#### What is needed
Repeat the records word for word.

>>

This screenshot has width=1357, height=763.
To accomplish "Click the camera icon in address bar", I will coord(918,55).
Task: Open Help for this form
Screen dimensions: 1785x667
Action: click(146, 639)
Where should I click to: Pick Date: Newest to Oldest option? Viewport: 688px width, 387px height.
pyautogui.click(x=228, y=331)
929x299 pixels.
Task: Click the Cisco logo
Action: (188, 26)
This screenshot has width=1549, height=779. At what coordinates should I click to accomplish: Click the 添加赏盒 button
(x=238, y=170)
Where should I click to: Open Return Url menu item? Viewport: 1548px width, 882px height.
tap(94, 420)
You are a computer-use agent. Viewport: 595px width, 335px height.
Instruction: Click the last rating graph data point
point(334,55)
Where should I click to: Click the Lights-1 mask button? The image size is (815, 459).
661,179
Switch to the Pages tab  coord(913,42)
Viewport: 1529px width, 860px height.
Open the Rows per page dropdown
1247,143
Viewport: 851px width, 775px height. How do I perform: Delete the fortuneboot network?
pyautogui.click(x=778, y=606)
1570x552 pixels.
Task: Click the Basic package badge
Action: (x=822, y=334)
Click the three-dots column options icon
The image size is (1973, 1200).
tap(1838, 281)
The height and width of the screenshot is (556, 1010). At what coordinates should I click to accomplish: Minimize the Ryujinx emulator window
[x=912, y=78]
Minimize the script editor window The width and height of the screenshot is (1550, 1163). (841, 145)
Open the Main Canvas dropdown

<<

#### Result below
This screenshot has width=1357, height=763.
To accomplish "Click the camera icon in address bar", I will coord(918,55).
Task: Open Help for this form
Screen dimensions: 1785x667
Action: click(146, 639)
Where should I click to: Pick Date: Newest to Oldest option? Viewport: 688px width, 387px height.
pyautogui.click(x=228, y=331)
929x299 pixels.
Task: Click the Cisco logo
Action: (188, 26)
This screenshot has width=1549, height=779. At what coordinates should I click to accomplish: Click the 添加赏盒 button
(x=238, y=170)
Where should I click to: Open Return Url menu item? Viewport: 1548px width, 882px height.
tap(94, 420)
You are a computer-use agent. Viewport: 595px width, 335px height.
Instruction: Click the last rating graph data point
point(334,55)
Where should I click to: Click the Lights-1 mask button? The image size is (815, 459).
661,179
Switch to the Pages tab  coord(913,42)
Viewport: 1529px width, 860px height.
Open the Rows per page dropdown
1247,143
Viewport: 851px width, 775px height. How do I perform: Delete the fortuneboot network?
pyautogui.click(x=778, y=606)
1570x552 pixels.
Task: Click the Basic package badge
Action: (x=822, y=334)
Click the three-dots column options icon
The image size is (1973, 1200).
tap(1838, 281)
The height and width of the screenshot is (556, 1010). At what coordinates should I click to accomplish: Minimize the Ryujinx emulator window
[x=912, y=78]
Minimize the script editor window The width and height of the screenshot is (1550, 1163). (841, 145)
Open the Main Canvas dropdown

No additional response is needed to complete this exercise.